I haven’t looked at it for, probably, 10 years, but there is a line that still rings out in my imagination: A young writer named Douglas Unger has worked and reworked and reworked his first novel, only to get it back from Solotaroff, who by then was an editor at Harper and Row, with notes about the further rewriting that was needed. “But I’ve already worked on it so much!” Unger shouted. (Then—maybe I am embellishing here, but it’s how it lives in my memory—he threw the manuscript on the ground and jumped up and down on it.)

This anecdote was a great plug for the novel, which Unger did rewrite and see published— Leaving the Land. I ran out to buy it and thought it was great, though perhaps my estimation was lifted by knowing the ordeal of its composition.

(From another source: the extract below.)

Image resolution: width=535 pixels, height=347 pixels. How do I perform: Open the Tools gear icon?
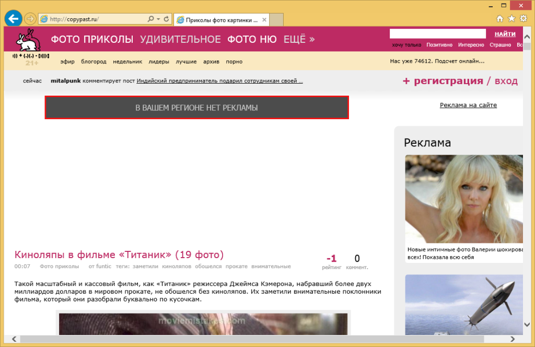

What struck me most about the obituaries of both men was that late in life, when they were no longer actively working as editors, there remained an appetite for some flavor or enzyme that was present in the act of editing. Richard Ford is quoted in the Times obit saying that Hills would sometimes call him and tell him to send a story. “Long after he was an editor,” Mr. Ford said, “he’d say to me: ‘Send me a story you’re working on, just send me a story. I’d like to read it.’ “

In Max Apple’s piece on Solotaroff that appeared in the Forward, he states that long after Solotaroff worked at a magazine or publishing house as an editor, he continued to read work by students and writers he met on his travels around the country as a guest speaker at writing programs and literary conferences. “Solotaroff would read and read and read what the hopeful writers—young and old—submitted, not because he was paid to do so, and not because he expected to find any literary gems. He read on because he understood that those who were not going to have writing careers still put writing at the center of their lives, and they deserved to be taken seriously by ‘someone from New York.’ “

I don’t really believe that explanation of Apple’s—or, at least, I don’t think that is all of it. There is something both exhilarating and vexing about seeing writing in manuscript form (even if the manuscript is on the screen). Editing is really about deciding—you have to decide whether you like the overall voice and content of what you are reading, and if you do, you have to make certain decisions about the internal life of the piece. Editing can be at its most profound when it involves making a vague, almost aphoristic remark that might change a writer’s entire focus, and it can be most profound when it entails wrestling with minutia, adding commas or subtracting them and, in this tiny way, changing the whole style and feel of a piece of writing. The malleability of a piece of writing as it is experienced by the reader in draft form makes reading more taxing than it would be on the printed page. But it also brings with it a bump of excitement. It lends a feeling of power and adventure to the reading experience. I assume that this feeling of power—and also, if you are discovering a writer, the vicarious sense of accomplishment and, finally, the bright moment of seeing beyond what is there on the page to what could be there—is what draws people to being fiction editors, especially fiction editors for magazines, which is one of the strangest and hardest-to-describe professions. There used to be so many of them! Where have they gone?

This bump of excitement is something that is hard to let go of, to judge from remarks about these two very different men who, because of the arbitrary roll of the dice that had them die so close together, have together shone a posthumous light onto the mysterious motives, or maybe just the enduring habits, of fiction editors.